▶ _Excerpted data_
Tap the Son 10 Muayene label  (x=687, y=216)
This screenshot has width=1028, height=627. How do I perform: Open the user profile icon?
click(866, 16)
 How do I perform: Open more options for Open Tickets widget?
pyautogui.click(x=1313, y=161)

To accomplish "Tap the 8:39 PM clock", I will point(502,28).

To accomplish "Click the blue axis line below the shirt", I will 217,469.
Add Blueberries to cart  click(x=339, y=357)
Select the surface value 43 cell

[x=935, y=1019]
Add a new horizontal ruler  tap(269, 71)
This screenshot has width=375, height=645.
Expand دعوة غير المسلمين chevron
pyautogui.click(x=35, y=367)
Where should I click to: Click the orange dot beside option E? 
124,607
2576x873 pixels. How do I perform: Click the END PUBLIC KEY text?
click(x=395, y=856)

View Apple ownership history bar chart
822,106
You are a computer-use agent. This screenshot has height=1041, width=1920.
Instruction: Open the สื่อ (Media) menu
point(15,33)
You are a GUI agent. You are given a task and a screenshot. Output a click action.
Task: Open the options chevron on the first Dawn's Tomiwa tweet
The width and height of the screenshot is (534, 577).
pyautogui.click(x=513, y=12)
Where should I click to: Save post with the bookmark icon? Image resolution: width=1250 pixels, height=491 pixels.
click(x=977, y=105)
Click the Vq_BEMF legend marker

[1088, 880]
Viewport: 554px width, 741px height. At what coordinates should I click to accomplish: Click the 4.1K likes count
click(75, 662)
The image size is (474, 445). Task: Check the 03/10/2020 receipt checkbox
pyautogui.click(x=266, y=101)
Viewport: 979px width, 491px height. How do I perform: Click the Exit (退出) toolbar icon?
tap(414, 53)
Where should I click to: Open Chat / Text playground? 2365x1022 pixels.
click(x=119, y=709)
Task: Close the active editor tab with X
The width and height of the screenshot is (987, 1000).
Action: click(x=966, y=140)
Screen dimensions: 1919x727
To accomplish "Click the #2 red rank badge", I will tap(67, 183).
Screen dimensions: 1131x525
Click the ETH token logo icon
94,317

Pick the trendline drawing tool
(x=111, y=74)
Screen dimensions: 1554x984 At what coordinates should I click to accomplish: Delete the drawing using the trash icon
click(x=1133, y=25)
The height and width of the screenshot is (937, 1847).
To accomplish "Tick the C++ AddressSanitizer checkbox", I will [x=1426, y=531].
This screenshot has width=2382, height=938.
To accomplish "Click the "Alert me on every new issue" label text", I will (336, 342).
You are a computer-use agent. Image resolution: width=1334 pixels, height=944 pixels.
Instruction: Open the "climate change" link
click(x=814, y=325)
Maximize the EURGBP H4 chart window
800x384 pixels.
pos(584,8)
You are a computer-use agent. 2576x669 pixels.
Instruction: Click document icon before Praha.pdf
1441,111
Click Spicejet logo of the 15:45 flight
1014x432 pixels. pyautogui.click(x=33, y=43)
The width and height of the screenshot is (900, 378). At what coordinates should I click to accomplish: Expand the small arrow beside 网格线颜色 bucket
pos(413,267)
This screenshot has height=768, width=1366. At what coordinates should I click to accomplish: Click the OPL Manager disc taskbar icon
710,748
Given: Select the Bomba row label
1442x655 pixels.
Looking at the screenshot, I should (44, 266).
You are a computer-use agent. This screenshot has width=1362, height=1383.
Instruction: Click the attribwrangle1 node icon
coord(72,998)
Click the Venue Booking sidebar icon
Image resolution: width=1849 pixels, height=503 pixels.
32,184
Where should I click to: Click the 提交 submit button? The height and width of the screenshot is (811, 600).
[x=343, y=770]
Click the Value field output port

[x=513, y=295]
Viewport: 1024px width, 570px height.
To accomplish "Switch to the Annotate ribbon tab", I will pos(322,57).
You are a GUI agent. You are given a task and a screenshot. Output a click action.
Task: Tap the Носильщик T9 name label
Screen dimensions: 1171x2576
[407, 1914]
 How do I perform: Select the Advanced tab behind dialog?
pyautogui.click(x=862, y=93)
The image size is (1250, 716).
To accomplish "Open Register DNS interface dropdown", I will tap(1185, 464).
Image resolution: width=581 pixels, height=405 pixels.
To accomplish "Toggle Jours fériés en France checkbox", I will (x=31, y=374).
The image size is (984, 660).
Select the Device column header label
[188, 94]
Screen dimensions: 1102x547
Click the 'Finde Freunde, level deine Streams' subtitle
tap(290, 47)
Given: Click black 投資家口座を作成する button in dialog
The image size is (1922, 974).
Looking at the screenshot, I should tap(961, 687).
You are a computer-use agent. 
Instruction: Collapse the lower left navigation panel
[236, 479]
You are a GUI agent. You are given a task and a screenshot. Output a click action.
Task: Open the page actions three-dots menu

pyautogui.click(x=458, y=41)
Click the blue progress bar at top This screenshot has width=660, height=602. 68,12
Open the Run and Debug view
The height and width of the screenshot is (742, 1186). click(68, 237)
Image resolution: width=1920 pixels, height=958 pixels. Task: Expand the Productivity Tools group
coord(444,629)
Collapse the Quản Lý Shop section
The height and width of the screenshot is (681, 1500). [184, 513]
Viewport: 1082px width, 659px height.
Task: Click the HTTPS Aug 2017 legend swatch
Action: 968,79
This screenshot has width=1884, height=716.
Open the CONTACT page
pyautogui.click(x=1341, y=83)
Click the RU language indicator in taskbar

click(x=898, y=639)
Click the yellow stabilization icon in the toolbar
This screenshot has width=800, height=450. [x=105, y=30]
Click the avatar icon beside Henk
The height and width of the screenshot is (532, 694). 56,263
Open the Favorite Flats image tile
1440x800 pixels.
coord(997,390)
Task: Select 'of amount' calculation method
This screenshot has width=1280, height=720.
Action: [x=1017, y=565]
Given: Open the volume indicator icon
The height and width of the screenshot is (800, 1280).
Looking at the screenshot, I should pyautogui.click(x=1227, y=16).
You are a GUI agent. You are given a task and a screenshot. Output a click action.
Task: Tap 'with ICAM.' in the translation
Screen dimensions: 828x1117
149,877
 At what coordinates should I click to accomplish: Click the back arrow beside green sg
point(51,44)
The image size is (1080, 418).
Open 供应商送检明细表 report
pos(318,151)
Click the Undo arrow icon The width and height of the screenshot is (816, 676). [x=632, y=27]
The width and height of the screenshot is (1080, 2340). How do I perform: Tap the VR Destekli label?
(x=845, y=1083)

▶ _Your assignment_
Every line from the first entry to the line containing "has height=1041, width=1920." should be transcribed exactly, and nothing beyond it.

▶ _Response box_
Tap the Son 10 Muayene label  (x=687, y=216)
This screenshot has width=1028, height=627. How do I perform: Open the user profile icon?
click(866, 16)
 How do I perform: Open more options for Open Tickets widget?
pyautogui.click(x=1313, y=161)

To accomplish "Tap the 8:39 PM clock", I will point(502,28).

To accomplish "Click the blue axis line below the shirt", I will 217,469.
Add Blueberries to cart  click(x=339, y=357)
Select the surface value 43 cell

[x=935, y=1019]
Add a new horizontal ruler  tap(269, 71)
This screenshot has width=375, height=645.
Expand دعوة غير المسلمين chevron
pyautogui.click(x=35, y=367)
Where should I click to: Click the orange dot beside option E? 
124,607
2576x873 pixels. How do I perform: Click the END PUBLIC KEY text?
click(x=395, y=856)

View Apple ownership history bar chart
822,106
You are a computer-use agent. This screenshot has height=1041, width=1920.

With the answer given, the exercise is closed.